O álbum começa a mudar na quarta faixa, Naked. Vem foz acima no rio Mississipi, voltando as raízes da história latente em todo o disco. Laura Januzzi e Juliana Stanzani fazem um dueto com a sonoridade e a harmonia do gospel das capelas sulistas norte-americanas. O blues começa a aparecer em estado bruto? Não, a banda mantém seu métier, seguindo com as misturas. Participações especiais que trouxeram mais tempero à mistura. Originalmente, são cantoras num estilo mais MPB. Pra quem não sabe disso, passa quase batido. A coisa quase se encaixa no convencional, só que a suavidade das vozes delas destoa um pouco, o que foi bom para o caldeirão sonoro. Se fosse algo como o drive de uma voz tipo Janis Joplin, ou uma presença mais encorpada, num estilo Ella Fitzgerald, cairia no tradicional. Just a fake tem as frases pentatônicas de B.B. King, solo de piano e a levada do ritmo que seria a base do rock n’ roll, que veio principalmente com Chuck Berry. É uma composição que expressa esse entre-lugar musical dos anos 50 e 60. Ora blues, ora rock.

Brand New tem a tristeza característica do blues. Quer parecer jazz, porque o baixo tende a vir em walking bass, mas o groove da banda nunca é deixado de lado. Ao mesmo tempo, transparece um ritmo mais sensual, acompanhando a poesia do verso, com um som de piano rhodes, pulando do falante direito para o esquerdo, completando a dança. O refrão tem vigor e reafirma o que a música quer dizer. É mais rock!

A melancolia segue com um bumbo de som grave e abafado. O chimbal e a caixa completam, enquanto vem um solo de órgão Hammond, quase como um clarinete, em fade in. Baixo e guitarra dão a harmonia e a voz segue seu lamento compassado, numa melodia quase sem ambição. Mas, ela está lá, contando sua história. Soa solitária, apesar de ter acompanhamento, numa simplicidade que conta tudo. Isso é Be ready, baby . Os instrumentos vão indo embora, o sentimento se reafirma. Por fim, sobra baixo e bateria, num ralentando, que termina como o início. O som abafado volta em contraponto com a caixa, só que em pura despretensão. O ritmo vai indo embora, de propósito, numa métrica quase impossível de contar. Tudo termina com uma batida opaca no chimbal.

Nightmare mantém a melancolia, mas num blues mais blues; puro. Só que o solo é Eric Clapton. Se Just a Fake traz o lado mais extrovertido do blues clássico, em sua mistura com o rock n’ roll, I must go on , faz a mesma coisa, só que em tom menor, ao mesmo passo dos lamentos dos spirituals norte-americanos, que deram origem ao Blues.

O CD tem seu desfecho em The Last Time.
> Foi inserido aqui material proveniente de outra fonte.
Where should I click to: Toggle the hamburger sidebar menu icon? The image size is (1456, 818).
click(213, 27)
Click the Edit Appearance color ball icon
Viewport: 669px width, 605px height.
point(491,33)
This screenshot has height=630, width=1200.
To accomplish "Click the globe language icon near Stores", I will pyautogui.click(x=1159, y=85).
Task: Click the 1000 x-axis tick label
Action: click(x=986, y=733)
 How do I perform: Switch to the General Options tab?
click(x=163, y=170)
As referências de todo o álbum são trazidas. O final da música parece que ela foi gravada de primeira, soa como jam session, pura inspiração! É a aplicação de frases e escalas cultivadas por anos, num duelo de solos, que conta com a presença de Big Joe Manfra. A banda ainda liberou uma versão alternativa de Be ready, baby, com a solitude da voz e de um piano rhodes. Arranjo simples, melodioso, soa como uma demo. Demo não em um sentido cru, ou mal gravado. Mas como se fosse uma primeira versão levada ao estúdio, a forma como a música nasceu, sem o arranjo final.

Num todo, o álbum é um emaranhado de influências já conhecidas. Articuladas de modo interessante e de bom gosto. A capacidade dos músicos é inegável, o que vem a ratificar ainda mais a qualidade do trabalho. É uma escuta que se enquadra em vários momentos, como se houvesse um só! Mas, vale pra relaxar após um dia estressante de trabalho, ou mesmo, para fazer trilha sonora enquanto se dirige em alguma BR por aí. Já que não temos Highways!